‘Everybody Wants to Save a Dime’: Companies self-insure to thwart health care costs
Ever-rising costs are prompting more employers to consider ditching their health insurance providers and paying the medical claims of their employees themselves.
Self-insurance was once mainly for large corporations that could afford the risk of potentially expensive claims. But benefit consultants say self-insurance can work for smaller employers hoping to decrease health care costs.
“It’s definitely on the uptick,” said Jennifer Petterson, an employee benefits specialist and Traverse City practice leader at Advantage Benefits Group. “More employers than ever are looking at it.”
Nationally, the percentage of companies with fewer than 100 workers offering self-insured plans rose from 14.2 percent in 2015 to 17.4 percent in 2016, according to a report this year by the Employee Benefits Research Institute.
Some companies also self-insure for dental and vision costs, and property and casualty. But the vast majority of self-insurance plans are used to pay for employee medical care.
Few local companies appear to be self-insuring, but Petterson said a number of her clients are considering it.
Hagerty in Traverse City has self-insured for more than a decade. The collector vehicle and boat insurer’s self-insured health plan covers about 85 percent of the company’s 960 U.S. employees. Most of the rest of its workers are insured through spouses’ employers.
“It’s more economical,” said Gretchen Overbeek, vice president of compensation and benefits at Hagerty. “There’s no downside to it from our perspective.”
But Overbeek and others say setting up a self-insurance plan requires more effort on the employer’s part than contracting with an insurance company to fully insure its workforce.
Self-insured employers usually purchase stop-loss insurance, which pays for claims over a set amount. They also contract with others, including an actuarial consultant, a pharmacy benefits manager and a third-party benefits administrator.
“You have to do your research and understand the makeup of your employee group,” Overbeek said. “Claims costs can be volatile in the short term, but it gets better over time.”

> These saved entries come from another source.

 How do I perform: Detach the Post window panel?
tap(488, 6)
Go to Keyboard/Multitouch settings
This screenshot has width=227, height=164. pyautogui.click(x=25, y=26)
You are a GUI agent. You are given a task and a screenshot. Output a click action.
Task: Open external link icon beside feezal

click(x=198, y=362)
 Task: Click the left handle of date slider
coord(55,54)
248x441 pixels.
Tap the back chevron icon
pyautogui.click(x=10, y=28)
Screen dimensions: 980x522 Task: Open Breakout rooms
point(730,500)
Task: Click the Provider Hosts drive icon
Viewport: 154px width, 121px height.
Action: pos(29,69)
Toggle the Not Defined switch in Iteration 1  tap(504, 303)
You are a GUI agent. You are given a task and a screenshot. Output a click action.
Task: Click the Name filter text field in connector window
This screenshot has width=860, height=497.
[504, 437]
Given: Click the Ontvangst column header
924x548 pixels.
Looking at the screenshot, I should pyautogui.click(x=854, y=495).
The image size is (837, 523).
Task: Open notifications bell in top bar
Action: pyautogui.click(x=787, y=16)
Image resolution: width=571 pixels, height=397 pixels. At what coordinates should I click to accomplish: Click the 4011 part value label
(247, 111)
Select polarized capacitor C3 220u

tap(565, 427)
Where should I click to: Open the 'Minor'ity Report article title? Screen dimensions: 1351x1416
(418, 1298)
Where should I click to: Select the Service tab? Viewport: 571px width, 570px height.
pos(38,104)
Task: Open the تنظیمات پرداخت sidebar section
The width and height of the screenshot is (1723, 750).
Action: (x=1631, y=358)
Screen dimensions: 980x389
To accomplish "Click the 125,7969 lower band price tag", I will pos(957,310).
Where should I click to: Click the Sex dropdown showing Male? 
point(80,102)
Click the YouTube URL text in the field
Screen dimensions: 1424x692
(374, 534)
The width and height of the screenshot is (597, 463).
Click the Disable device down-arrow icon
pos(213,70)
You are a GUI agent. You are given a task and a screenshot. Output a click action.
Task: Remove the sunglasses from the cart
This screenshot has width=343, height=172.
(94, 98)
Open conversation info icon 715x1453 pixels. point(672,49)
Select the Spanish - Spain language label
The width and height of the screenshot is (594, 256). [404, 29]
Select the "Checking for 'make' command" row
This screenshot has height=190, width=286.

The fear of being overwhelmed by expensive claims is a major reason why smaller companies are reluctant to self-insure. And employers in smaller communities like Traverse City have few choices in benefits administrators, Petterson said. Most are larger insurance companies, such as Blue Cross Blue Shield of Michigan and Priority Health that cater to larger employers.
There also is a steep learning curve initially that turns off some employers who would rather contract with an insurance company to fully insure their workers. But employee benefits experts say many businesses can save money in the long run by self-insuring.
Aetna Inc., which left Michigan’s small business market in 2010, recently began offering a self-insurance product for businesses with between five and 50 employees. It said its Aetna Funding Advantage product can save businesses up to 40 percent over traditional health insurance.
“It’s more of a long-term decision,” said Kim Boyer, an employee benefits account executive at Ford Insurance Agency in Traverse City. “It takes about three to five years before an employer reaps a savings benefit.”
Boyer and other employee benefits consultants say self-insurance usually works best for companies with between 50 and 100 employees because of the costs for stop-loss insurance and other administrative expenses.
Traditional, full insurance probably makes more sense for businesses that have an older workforce with high health care utilization rates, they say.
But by self-insuring, employers can design plans that better meet their specific workforce situations, avoiding some of the costs and requirements in complying with state and federal insurance regulations.
Self-insured employers also have more information about their health care costs because they’re paying medical claims and administrative fees directly.
“There’s more transparency of information,” Petterson said. “You can account for every penny spent for health care costs. The data doesn’t speak to you when you’re fully insured.”
After the first year of self-insuring, employers know how much they’re paying in medical claims and can adjust their plans to fit the employee risk profiles.
Employers often couple self-insurance plans with employee wellness programs. Such programs can help improve workers’ well-being and result in greater compliance with treatment plans from employees’ physicians.
“If I can save one person from a heart attack, I can have some real dollar savings,” said Jennifer Ewing, an employee benefits consultant at Human Resource Partners in Traverse City.
But knowing more about their workers’ health puts a greater responsibility on self-insured employers to protect the privacy of that information under the federal Health Insurance Portability and Accountability Act (HIPAA) in plan designs.
Experts say self-insured companies should appoint a HIPAA privacy and security officer to ensure federal requirements regarding the privacy of employee health records are being met.
Rising health care costs have resulted in employee benefits specialists designing more self-insurance programs for smaller employers, Boyer said.
“Employers want to have more control over their cash flow and pay claims as they come up rather than monthly insurance premiums,” she said. “Everybody wants to save a dime on health insurance.”